*WORK TASK:* Exactly reproduce the lines beginning with the line that includes "Open Yuri Vashchuk's" and ending with the last line of the data.

*AVAILABLE DATA:*
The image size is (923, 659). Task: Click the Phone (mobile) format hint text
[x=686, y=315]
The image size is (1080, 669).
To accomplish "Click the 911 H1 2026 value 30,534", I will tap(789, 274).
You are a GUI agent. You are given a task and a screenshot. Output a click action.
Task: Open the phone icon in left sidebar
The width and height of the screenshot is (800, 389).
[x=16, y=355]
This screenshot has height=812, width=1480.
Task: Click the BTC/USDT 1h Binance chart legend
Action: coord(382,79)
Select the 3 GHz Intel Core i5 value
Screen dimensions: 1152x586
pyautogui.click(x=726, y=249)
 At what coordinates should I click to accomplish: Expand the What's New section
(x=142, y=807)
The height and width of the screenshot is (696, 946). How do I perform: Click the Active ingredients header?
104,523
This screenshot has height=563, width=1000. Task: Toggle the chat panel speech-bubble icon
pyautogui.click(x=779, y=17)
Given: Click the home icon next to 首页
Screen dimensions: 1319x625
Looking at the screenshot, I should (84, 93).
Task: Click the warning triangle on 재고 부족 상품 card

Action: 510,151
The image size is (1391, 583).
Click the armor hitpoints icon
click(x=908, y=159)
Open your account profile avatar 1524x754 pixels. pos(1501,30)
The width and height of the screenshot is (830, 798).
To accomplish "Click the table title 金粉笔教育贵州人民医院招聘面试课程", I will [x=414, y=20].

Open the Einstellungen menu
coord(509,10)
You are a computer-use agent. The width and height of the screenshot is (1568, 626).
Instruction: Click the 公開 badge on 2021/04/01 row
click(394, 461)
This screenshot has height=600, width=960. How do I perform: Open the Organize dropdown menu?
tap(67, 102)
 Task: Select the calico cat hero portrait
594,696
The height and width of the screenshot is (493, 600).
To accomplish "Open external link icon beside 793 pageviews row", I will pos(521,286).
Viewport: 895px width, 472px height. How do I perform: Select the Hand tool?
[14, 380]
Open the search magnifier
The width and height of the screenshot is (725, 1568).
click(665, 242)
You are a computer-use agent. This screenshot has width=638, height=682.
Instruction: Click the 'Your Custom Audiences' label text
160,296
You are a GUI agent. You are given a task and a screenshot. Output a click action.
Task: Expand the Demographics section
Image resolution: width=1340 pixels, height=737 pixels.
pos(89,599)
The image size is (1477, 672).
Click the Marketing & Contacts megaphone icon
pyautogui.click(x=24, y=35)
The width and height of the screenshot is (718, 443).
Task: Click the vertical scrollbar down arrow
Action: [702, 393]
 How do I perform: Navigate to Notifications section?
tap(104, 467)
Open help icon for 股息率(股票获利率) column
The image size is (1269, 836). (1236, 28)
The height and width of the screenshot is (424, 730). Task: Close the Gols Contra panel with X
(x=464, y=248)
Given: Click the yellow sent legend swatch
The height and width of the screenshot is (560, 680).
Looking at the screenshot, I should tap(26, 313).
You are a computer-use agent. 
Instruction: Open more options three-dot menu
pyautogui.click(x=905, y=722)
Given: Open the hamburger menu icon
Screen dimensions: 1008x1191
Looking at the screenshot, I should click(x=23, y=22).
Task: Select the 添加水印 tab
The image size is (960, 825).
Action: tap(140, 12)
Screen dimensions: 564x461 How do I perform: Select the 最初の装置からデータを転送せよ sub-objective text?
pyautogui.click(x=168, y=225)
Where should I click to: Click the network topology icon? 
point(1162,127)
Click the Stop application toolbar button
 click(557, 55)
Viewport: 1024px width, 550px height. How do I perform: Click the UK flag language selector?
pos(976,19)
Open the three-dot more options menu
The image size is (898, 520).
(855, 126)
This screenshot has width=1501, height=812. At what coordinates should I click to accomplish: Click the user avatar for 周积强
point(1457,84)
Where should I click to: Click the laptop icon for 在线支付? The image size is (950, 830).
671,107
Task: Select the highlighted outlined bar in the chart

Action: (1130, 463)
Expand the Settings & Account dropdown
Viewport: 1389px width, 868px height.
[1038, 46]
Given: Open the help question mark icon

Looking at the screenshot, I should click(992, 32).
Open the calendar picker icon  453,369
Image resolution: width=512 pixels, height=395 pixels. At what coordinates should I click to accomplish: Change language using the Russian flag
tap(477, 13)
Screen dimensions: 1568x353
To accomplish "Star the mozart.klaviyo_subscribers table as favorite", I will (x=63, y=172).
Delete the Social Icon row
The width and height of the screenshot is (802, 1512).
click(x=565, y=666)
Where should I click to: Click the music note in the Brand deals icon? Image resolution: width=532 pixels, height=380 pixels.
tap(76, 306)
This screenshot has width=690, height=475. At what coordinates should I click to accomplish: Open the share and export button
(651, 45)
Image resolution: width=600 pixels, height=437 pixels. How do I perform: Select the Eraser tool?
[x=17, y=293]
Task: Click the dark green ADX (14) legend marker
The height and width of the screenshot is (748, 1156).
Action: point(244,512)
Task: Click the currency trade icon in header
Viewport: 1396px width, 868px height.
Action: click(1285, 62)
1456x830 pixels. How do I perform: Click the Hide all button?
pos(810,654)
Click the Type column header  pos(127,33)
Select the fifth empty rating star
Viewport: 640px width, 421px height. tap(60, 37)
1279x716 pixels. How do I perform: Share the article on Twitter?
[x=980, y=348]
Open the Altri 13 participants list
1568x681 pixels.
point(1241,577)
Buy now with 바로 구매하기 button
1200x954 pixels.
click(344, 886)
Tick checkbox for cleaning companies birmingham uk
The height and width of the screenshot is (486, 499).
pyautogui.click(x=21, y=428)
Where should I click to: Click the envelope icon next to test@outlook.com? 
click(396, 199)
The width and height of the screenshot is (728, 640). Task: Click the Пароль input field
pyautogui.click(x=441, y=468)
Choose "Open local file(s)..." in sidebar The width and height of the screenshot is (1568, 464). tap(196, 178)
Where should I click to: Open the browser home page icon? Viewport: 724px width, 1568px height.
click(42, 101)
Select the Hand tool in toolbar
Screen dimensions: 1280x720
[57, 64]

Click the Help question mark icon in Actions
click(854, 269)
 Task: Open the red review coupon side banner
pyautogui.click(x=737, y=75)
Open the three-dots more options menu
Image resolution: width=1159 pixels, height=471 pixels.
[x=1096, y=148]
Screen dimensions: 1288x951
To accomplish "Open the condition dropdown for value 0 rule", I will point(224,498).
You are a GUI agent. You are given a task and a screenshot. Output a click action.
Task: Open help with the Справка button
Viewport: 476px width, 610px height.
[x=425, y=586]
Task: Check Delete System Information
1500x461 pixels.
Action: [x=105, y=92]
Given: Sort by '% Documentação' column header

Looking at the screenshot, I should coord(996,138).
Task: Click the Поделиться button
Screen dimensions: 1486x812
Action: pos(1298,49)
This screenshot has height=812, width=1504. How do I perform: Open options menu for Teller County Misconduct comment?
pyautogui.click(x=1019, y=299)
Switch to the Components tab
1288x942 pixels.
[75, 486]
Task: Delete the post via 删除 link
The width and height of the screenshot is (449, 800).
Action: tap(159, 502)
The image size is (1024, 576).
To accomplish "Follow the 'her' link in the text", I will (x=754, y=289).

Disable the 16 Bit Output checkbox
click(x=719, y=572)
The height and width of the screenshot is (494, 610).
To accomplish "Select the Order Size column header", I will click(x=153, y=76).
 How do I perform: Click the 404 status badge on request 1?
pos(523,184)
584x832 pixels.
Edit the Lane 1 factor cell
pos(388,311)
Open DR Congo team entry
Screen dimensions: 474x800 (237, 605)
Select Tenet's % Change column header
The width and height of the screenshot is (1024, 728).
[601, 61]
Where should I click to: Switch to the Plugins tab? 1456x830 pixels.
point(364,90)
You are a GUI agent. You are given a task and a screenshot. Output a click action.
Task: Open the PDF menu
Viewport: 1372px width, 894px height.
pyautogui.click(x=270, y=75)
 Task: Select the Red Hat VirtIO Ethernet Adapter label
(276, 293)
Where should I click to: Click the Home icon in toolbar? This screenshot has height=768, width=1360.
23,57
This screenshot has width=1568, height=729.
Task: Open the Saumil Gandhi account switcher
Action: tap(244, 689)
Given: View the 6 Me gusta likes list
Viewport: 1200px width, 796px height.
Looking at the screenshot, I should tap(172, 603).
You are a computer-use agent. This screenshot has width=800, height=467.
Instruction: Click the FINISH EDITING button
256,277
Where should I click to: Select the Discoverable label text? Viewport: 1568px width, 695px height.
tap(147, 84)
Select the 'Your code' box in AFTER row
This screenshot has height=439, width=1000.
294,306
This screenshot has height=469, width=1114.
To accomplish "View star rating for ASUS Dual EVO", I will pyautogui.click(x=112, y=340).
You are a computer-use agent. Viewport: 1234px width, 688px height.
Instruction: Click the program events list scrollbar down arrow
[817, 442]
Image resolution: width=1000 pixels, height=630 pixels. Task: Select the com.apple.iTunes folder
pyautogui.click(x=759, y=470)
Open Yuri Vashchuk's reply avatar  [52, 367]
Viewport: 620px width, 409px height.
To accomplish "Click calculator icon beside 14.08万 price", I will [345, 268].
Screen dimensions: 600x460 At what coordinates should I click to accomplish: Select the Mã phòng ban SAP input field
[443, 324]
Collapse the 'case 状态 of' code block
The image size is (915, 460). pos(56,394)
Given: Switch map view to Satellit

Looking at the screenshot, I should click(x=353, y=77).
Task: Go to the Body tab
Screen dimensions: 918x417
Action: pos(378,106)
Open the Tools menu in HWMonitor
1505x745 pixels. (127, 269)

*YOUR SOLUTION:*
Open Yuri Vashchuk's reply avatar  [52, 367]
Viewport: 620px width, 409px height.
To accomplish "Click calculator icon beside 14.08万 price", I will [345, 268].
Screen dimensions: 600x460 At what coordinates should I click to accomplish: Select the Mã phòng ban SAP input field
[443, 324]
Collapse the 'case 状态 of' code block
The image size is (915, 460). pos(56,394)
Given: Switch map view to Satellit

Looking at the screenshot, I should click(x=353, y=77).
Task: Go to the Body tab
Screen dimensions: 918x417
Action: pos(378,106)
Open the Tools menu in HWMonitor
1505x745 pixels. (127, 269)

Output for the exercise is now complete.